The battery is dead.
It's also possible the charge-level sensor is out of calibration, but unlikely. To calibrate it wait until it shuts off on its own and then charge it fully with the PHONE OFF.
But if it happens again, and it probably will, the battery is toast.
What's going on is that there is a low-voltage safety cut-off for Lithium chemistry cells. The reason it's present is that over-discharge can result in an internal short in the battery, which will then cause the cell to overheat and explode when charged. There is a protocol to get around this risk (essentially you charge it at a VERY LOW current level until the voltage comes up; this detects the short if it exists and avoids the problem) but you don't want to short the cell as that ruins it permanently.
As cells age they cannot deliver current at the required level without the voltage collapsing. If the voltage collapses then the phone detects that as a low-voltage cutoff violation and shuts down. If it happens materially before the power level is at 0% (fully discharged) then the cell is junk. It may appear to charge and work ok but if you actually measure its capacity using an accurate means (I have a bench charger/discharging unit that can do so) you'll find it's pretty-materially deficient in its capacity.
The reason Accubattery (and others) recommend only charging to 80% is partly because fully-charging Lithium chemistry cells does do more cycle damage than not (and there's no "memory effect" to avoid with them) but also because cellphone manufacturers intentionally over-drive the charge rate to shorten charge times. The correct means to charge a Lithium chemistry cell requires 3 or 4 hours, and nobody wants to wait that long. You can get into the 60-80% range very rapidly (with careful calibration of the charge controller you can run your charge rate at 1C, which would mean at 3,000ma for this battery) but once you reach 4.2V you hold voltage constant until current drops to about 3% of rated capacity in ma/h (so in this case that would be about 100ma.)
The problem with doing this is that the saturation charge cycle is a couple of hours. Total charge time doesn't change much but the higher the rate you run the bulk charge at the lower the actual capacity when the threshold voltage is reached, so if you were to charge at 3,000ma you'd probably see threshold at 60-65% instead of 80% if you ran the charge at 1,500ma.
Manufacturers however want to sell you "fast charge time!" so they run their bulk phase up higher, in some cases in excess of 4.3V. Beyond 4.3V there is risk, in that plating of lithium can happen and if it does you can get plating of metallic lithium, gas production in the cell (which makes it bulge) and ultimately the potential for thermal runaway and fire. The cells are supposed to have both a temperature and pressure switch in them that permanently disconnects the output if this happens (but as we've seen with certain phones and laptops that doesn't always work.) The other issue, however, is that stuffing the charge rate like this stresses the battery severely and shortens its service life -- it will take what was a 500-cycle battery and turn it into a 200-cycle one.
The only defense against that -- and the manufacturer's decision to screw battery life in favor of "fast charging" -- since you can't reprogram the charge controller is to disconnect it at 80% or so and do not "float charge" (e.g. leave the phone plugged in overnight) at all.
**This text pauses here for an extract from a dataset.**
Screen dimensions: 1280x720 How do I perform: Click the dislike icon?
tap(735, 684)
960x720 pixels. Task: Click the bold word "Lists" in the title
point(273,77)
BTW there are some manufacturers of laptops (specifically, Lenovo in their X220) that come with their chargers set to NOT do this (they only charge to 95% and use a proper taper with NO float charge, so it really does take 3 hours or so to fully charge their batteries!) and the difference in service life is very, very material. I have one of these and have had to replace the battery exactly once in seven years of ownership; the replacement is still well within manufacturing tolerance (about 90% of original capacity.)